Wednesday, January 22, 2014

Making Sense of Unstructured Text in Online Reviews, Part 2: Sentiment Analysis

In part 1 I spent time explaining my motivations for exploring online reviews and talked about getting the data with BeautifulSoup, then saving it with Pickle. Now that I have the raw text and the associated rating for a set of reviews, I want to see if I can leverage the text and the ratings to classify other review text. This is a bit of a detour from finding out 'why' people liked a specific site or not, but it was a very good learning process for me (that is still going on).

To do classification I'm going to stand on the shoulders of the giants -- specifically the giants  who wrote and maintain the NLTK package.  In it's own words, "NLTK -- the Natural Language Toolkit -- is a suite of open source Python modules, data sets and tutorials supporting research and development in natural language processing."

Brief Recap

I put together some code to download and save, then reload and analyze the data. I wanted to build a set of classes I could easily manipulate from the command prompt, so that  I could explore the data interactively. The source is at https://github.com/arunxarun/reviewanalysis.

To review: Here is how I would download data for all reviews from a review site:

(note I've only implemented a 'scraper' for one site, http://sitejabber.com)

    from sitejabberreviews import SiteJabberReviews
    from analyzesitedata import AnalyzeSiteData


    pageUrl = 'reviews/www.zulily.com'
    filename = "siteyreviews.pkl"
    
    sjr = SiteJabberReviews(pageUrl,filename)    

    sjr.download(True) # this saves the reviews to the file specified above

Once I've downloaded the data, I can always load it up from that file later:

    pageUrl = 'reviews/www.zulily.com'
    filename = "siteyreviews.pkl"
    
    sjr = SiteJabberReviews(pageUrl,filename)    
    sjr.load()

Next Step: Bayesian Classification

NLTK comes with several built in classifiers, including a Bayesian classifier. There are much better explanations of Bayes theory than I could possibly provide, but the basic theory as it applies to text classification is this:  the occurrence of a word across bodies of previously classified documents can be used to classify other documents as being in one of the input classifications.
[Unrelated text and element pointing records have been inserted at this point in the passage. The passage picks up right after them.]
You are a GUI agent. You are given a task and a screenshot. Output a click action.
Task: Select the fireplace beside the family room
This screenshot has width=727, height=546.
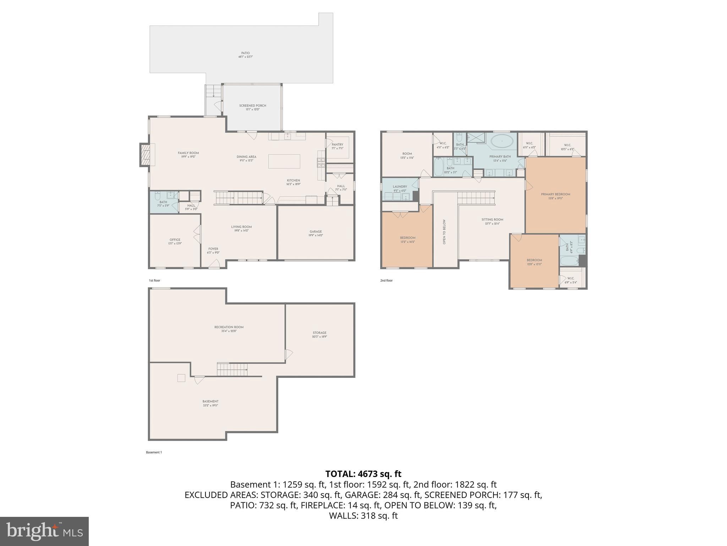coord(145,155)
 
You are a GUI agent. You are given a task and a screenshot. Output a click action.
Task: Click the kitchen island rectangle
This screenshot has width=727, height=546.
coord(284,161)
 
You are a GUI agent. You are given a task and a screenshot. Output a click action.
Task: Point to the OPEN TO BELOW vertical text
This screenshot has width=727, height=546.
coord(444,232)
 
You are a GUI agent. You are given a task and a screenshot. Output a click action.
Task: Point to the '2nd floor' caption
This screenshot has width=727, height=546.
coord(386,280)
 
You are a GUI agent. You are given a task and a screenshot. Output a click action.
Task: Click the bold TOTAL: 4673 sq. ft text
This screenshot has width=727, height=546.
coord(363,474)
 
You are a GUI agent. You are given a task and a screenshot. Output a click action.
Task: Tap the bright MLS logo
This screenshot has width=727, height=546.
coord(44,531)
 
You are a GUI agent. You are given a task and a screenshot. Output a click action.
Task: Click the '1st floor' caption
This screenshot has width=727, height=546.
coord(154,280)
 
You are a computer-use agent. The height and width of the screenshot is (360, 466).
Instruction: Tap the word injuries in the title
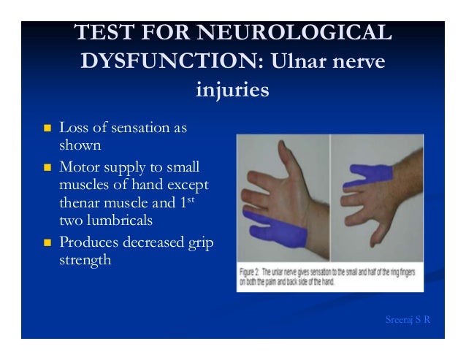[x=232, y=91]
The existence of previously classified documents implies that the Bayesian classifier is a supervised classifier, which means it must be trained with data that has already been classified.

This is a bastardized version of Bayes' theorem as it applies determining the probability that a review has a specific rating given the features (words) in it:

    P(review rating | features) = P(features, review rating)/P(features)
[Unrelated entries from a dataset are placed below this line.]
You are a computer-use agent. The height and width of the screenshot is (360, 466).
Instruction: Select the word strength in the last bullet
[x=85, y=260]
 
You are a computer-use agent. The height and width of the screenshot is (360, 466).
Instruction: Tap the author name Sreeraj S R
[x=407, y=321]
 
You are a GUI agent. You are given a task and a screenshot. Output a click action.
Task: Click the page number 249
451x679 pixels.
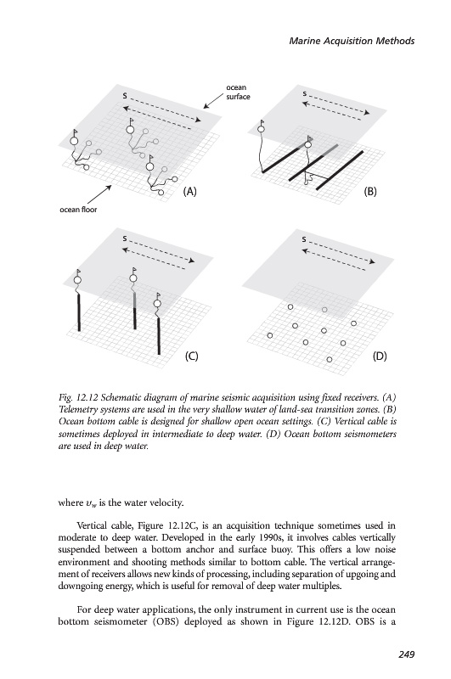point(406,654)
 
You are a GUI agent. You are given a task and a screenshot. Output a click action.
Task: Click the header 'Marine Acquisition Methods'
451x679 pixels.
point(352,41)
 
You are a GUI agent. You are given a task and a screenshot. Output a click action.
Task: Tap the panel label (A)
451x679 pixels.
point(189,192)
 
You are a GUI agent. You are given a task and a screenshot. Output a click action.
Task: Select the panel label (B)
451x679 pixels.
point(369,192)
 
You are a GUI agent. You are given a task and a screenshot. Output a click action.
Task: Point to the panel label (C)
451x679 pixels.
point(191,356)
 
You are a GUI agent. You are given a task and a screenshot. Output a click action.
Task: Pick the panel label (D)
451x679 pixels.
point(380,356)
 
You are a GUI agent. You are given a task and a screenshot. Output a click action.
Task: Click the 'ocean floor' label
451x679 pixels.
point(78,210)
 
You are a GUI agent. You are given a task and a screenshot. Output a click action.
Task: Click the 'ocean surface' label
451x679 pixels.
point(238,93)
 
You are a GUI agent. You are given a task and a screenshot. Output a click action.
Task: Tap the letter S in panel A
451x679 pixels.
point(125,96)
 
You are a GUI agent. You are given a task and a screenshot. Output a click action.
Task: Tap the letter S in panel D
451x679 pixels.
point(304,239)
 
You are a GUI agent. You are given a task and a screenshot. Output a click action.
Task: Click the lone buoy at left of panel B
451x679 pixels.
point(261,129)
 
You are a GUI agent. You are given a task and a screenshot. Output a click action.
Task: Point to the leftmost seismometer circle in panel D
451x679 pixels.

In other words, the probability that a review has a specific rating given its features depends on the probabilities of those features as previously observed in other documents that have the specific rating / the probability that the review has those  features. Since the features are the words in the review, they are the same no matter what the rating is, so that term effectively 'drops out'.  So the probability that a review has a specific rating is the multiplied probabilities of the terms in the review being in previously observed documents that had the same rating.

    P(review rating | features) = P(features, review rating)

This isn't completely true: there's some complexities in the details. For example: while the strongest features would be the ones that have no presence in one of the review classes, a Bayesian classifier cant work with P(feature) = 0, as this would make the above equation go to zero. In order to avoid that there are smoothing techniques that can be applied. These techniques basically apply a very small increment to the count of all features (including zero valued ones) so that there are no zero values, but the probability distribution essentially stays the same. The size of the increment depends on the values of the probabilities in the probability distribution of P(feature, label) for all features for a specific label.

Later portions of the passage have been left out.